===== DATA SHOWN =====

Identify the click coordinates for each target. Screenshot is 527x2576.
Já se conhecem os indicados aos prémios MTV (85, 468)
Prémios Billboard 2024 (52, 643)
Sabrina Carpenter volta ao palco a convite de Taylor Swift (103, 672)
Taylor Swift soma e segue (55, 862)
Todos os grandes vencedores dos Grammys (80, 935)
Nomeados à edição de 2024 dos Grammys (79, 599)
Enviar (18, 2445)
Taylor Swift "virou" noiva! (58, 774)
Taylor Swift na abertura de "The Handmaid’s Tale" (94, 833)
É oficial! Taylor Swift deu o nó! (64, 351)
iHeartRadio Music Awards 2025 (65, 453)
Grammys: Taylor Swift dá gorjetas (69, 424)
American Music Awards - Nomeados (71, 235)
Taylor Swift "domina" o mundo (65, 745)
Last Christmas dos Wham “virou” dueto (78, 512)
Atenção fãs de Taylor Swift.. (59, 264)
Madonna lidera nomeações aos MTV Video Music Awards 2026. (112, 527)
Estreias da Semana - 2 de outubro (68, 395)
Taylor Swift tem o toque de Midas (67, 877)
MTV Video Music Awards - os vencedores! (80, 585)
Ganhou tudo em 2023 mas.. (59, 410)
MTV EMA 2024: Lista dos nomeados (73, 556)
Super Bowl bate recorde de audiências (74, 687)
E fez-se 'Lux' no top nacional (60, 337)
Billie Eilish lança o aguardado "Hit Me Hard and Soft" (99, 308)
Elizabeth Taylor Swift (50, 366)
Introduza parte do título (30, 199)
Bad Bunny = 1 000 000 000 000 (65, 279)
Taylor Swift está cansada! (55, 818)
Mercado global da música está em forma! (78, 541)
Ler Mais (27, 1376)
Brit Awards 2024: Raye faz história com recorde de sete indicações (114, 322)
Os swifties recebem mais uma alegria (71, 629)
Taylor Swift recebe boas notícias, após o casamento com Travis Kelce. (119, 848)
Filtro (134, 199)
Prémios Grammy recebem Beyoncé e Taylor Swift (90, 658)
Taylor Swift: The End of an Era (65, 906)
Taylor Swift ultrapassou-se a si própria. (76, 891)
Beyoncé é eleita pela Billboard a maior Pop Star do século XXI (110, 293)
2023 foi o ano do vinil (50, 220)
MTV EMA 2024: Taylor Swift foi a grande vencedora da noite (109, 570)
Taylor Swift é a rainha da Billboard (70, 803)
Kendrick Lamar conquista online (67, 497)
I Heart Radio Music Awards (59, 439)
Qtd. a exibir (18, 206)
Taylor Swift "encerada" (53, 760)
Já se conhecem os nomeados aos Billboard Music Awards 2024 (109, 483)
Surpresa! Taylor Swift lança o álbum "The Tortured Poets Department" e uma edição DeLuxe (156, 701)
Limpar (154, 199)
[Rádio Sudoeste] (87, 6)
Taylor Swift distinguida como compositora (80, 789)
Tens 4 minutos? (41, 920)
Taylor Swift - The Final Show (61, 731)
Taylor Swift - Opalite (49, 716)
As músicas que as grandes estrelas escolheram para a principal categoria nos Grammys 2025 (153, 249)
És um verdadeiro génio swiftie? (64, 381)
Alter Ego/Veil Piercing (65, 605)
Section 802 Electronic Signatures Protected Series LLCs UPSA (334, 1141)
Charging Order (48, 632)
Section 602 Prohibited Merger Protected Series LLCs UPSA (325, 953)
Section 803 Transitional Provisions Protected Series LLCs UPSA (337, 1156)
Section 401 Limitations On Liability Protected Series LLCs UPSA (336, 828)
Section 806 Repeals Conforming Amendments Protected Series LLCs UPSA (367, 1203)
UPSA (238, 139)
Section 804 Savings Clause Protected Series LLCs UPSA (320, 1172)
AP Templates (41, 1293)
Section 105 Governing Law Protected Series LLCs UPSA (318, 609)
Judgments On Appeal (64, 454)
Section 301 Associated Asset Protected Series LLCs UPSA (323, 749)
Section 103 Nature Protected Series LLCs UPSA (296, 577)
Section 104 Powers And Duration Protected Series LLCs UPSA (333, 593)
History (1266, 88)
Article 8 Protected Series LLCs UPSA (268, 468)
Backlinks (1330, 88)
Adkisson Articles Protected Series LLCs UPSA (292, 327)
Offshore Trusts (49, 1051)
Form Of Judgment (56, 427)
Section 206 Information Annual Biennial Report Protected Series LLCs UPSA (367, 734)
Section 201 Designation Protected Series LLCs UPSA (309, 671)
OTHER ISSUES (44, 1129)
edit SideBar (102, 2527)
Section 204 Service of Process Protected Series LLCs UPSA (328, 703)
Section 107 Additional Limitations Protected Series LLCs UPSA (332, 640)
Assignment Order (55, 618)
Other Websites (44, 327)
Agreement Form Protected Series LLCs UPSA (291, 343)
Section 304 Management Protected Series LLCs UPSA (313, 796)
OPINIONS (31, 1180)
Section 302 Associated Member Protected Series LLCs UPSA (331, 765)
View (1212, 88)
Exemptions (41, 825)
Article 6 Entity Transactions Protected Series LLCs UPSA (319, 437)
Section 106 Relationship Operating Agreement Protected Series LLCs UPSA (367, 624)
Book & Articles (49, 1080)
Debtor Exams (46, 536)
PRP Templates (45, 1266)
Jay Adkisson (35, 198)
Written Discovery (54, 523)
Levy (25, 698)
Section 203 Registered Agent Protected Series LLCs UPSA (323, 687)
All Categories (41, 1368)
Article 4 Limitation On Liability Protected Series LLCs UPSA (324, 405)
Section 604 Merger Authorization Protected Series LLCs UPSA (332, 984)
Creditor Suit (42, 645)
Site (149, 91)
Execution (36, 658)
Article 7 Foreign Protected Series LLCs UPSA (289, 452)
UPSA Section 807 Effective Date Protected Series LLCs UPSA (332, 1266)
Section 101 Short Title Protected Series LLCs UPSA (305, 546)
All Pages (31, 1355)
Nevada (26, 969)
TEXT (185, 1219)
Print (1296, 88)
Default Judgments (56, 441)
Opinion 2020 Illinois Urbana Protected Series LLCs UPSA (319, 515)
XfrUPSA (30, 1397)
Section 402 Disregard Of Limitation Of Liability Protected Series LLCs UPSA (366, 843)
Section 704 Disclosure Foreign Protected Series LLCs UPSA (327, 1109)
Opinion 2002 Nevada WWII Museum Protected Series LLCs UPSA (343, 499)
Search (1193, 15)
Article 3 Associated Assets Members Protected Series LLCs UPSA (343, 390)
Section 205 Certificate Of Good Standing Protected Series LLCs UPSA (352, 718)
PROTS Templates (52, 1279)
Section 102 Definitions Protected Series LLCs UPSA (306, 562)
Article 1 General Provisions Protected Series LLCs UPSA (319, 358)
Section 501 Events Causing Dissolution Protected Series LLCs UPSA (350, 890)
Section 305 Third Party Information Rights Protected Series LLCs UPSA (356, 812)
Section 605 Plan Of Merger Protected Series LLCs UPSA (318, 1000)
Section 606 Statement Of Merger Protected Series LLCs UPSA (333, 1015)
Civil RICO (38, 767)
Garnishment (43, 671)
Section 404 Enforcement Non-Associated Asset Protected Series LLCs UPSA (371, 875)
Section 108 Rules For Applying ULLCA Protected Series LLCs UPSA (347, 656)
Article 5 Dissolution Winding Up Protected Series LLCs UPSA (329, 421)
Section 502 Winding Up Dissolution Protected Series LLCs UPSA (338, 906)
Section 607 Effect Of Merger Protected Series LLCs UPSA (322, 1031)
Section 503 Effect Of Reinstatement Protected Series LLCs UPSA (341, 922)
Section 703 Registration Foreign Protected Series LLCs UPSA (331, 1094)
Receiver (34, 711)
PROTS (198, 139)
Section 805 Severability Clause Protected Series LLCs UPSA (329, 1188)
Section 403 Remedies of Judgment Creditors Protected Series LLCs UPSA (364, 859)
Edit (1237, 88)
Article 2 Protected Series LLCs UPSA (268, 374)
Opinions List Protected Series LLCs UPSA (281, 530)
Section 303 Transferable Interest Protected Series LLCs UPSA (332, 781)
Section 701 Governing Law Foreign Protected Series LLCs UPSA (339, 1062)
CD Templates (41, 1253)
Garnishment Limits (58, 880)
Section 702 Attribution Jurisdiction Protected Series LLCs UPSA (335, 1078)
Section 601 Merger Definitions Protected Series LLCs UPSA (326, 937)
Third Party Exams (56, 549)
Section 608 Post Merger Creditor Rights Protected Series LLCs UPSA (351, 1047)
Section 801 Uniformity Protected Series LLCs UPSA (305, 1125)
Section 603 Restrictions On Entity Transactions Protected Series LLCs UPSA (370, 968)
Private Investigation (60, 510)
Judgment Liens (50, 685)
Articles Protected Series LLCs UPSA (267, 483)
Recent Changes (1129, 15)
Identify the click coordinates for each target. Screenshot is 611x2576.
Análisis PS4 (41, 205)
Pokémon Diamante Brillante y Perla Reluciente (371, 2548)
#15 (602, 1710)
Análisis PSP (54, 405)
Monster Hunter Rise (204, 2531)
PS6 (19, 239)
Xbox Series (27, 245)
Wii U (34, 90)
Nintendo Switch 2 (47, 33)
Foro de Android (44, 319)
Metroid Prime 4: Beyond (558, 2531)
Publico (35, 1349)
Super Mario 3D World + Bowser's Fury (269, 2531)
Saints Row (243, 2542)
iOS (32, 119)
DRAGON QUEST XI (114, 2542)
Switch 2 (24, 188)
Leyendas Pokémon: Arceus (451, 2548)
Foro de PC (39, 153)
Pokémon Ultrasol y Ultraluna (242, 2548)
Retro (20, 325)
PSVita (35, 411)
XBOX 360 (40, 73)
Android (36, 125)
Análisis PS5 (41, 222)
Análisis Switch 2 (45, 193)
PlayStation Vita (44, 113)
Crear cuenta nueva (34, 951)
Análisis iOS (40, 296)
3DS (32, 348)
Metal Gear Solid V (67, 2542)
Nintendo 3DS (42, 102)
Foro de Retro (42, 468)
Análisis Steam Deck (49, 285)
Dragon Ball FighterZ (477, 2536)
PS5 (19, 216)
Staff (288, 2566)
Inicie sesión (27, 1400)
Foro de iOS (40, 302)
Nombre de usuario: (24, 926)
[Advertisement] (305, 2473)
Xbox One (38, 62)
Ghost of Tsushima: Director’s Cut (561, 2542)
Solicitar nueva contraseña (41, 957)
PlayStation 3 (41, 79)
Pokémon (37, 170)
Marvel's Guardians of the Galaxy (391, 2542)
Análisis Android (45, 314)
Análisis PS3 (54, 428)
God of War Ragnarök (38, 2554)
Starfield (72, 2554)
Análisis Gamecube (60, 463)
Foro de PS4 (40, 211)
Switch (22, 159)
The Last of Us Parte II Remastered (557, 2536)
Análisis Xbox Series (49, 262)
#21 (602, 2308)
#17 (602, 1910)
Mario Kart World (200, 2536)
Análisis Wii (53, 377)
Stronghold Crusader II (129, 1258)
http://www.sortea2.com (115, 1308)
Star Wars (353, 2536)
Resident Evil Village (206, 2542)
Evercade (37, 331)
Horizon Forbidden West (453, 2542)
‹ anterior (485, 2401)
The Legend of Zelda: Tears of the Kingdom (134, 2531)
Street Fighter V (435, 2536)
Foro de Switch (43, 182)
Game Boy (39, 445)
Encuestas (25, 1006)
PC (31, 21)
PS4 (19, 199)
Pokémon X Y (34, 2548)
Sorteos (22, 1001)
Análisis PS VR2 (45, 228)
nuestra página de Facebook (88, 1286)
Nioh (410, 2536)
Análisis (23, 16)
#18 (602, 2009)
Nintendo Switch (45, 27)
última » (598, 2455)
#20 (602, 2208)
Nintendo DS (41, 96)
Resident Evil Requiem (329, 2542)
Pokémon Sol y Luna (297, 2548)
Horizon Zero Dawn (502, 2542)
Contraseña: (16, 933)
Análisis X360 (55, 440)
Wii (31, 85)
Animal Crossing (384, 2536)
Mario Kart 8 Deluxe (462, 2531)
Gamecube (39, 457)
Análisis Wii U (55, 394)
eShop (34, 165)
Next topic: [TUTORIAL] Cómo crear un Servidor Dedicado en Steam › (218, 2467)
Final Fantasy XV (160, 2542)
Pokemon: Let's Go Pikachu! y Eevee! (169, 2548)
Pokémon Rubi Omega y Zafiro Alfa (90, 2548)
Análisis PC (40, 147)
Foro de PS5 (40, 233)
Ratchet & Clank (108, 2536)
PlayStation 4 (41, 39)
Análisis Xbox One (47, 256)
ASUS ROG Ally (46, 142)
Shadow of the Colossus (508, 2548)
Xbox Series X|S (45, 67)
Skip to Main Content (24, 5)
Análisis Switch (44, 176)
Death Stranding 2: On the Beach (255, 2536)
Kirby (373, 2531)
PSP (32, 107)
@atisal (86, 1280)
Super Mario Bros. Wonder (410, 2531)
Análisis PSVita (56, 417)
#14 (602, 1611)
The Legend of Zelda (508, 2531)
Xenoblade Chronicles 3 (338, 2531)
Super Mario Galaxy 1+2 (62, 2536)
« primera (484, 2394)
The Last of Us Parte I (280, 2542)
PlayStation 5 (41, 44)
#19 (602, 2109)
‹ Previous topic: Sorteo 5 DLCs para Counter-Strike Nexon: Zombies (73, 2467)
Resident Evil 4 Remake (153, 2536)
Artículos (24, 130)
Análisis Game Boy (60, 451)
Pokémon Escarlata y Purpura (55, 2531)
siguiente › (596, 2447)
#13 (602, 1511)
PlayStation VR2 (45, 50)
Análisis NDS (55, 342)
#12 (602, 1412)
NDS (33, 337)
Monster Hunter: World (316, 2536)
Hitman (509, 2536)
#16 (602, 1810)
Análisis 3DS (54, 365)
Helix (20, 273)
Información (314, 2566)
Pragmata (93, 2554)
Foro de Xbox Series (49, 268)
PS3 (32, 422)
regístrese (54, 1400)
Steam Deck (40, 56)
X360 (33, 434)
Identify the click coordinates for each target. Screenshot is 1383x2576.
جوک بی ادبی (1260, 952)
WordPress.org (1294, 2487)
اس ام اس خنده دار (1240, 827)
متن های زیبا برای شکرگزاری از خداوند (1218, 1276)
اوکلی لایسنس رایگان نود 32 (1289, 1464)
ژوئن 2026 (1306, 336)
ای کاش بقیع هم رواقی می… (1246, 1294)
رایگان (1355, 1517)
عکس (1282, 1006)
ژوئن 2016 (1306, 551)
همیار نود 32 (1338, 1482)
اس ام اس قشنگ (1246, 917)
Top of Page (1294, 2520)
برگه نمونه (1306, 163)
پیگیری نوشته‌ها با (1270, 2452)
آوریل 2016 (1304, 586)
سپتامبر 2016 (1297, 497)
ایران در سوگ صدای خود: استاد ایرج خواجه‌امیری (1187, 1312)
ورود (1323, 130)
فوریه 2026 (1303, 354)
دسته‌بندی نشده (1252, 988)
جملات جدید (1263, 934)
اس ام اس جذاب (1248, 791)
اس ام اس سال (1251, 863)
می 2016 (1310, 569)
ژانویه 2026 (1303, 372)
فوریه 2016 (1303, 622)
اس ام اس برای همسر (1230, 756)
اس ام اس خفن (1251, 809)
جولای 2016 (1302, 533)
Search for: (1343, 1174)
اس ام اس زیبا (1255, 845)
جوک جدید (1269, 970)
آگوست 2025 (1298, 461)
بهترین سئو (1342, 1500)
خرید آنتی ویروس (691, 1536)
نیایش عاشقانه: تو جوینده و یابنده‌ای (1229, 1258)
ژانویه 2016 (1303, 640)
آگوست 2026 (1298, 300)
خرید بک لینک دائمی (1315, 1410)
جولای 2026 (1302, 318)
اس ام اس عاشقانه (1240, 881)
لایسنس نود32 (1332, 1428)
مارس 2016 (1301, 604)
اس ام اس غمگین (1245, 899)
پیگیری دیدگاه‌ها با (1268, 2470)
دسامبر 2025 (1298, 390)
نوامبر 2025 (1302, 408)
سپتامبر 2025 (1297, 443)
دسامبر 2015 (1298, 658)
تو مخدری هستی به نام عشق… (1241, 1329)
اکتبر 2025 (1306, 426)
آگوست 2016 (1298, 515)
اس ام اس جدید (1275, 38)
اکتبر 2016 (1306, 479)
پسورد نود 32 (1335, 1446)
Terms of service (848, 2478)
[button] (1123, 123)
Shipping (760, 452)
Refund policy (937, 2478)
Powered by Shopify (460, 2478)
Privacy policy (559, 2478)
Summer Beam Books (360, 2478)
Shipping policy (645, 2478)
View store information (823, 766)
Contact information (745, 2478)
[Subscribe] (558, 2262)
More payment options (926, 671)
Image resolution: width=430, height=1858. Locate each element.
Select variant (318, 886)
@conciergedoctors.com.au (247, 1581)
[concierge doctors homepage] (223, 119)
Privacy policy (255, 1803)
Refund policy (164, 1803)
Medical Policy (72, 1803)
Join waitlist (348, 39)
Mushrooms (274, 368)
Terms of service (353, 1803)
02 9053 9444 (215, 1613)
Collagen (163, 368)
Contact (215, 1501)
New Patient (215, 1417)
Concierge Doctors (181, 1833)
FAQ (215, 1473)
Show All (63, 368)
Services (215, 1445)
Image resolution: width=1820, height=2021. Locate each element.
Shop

=====

Needed here are the exact lines from the start of the material through the line that contains "Sabrina Carpenter volta", and no others.

» **ANSWER FOR THE TASK**:
Identify the click coordinates for each target. Screenshot is 527x2576.
Já se conhecem os indicados aos prémios MTV (85, 468)
Prémios Billboard 2024 (52, 643)
Sabrina Carpenter volta ao palco a convite de Taylor Swift (103, 672)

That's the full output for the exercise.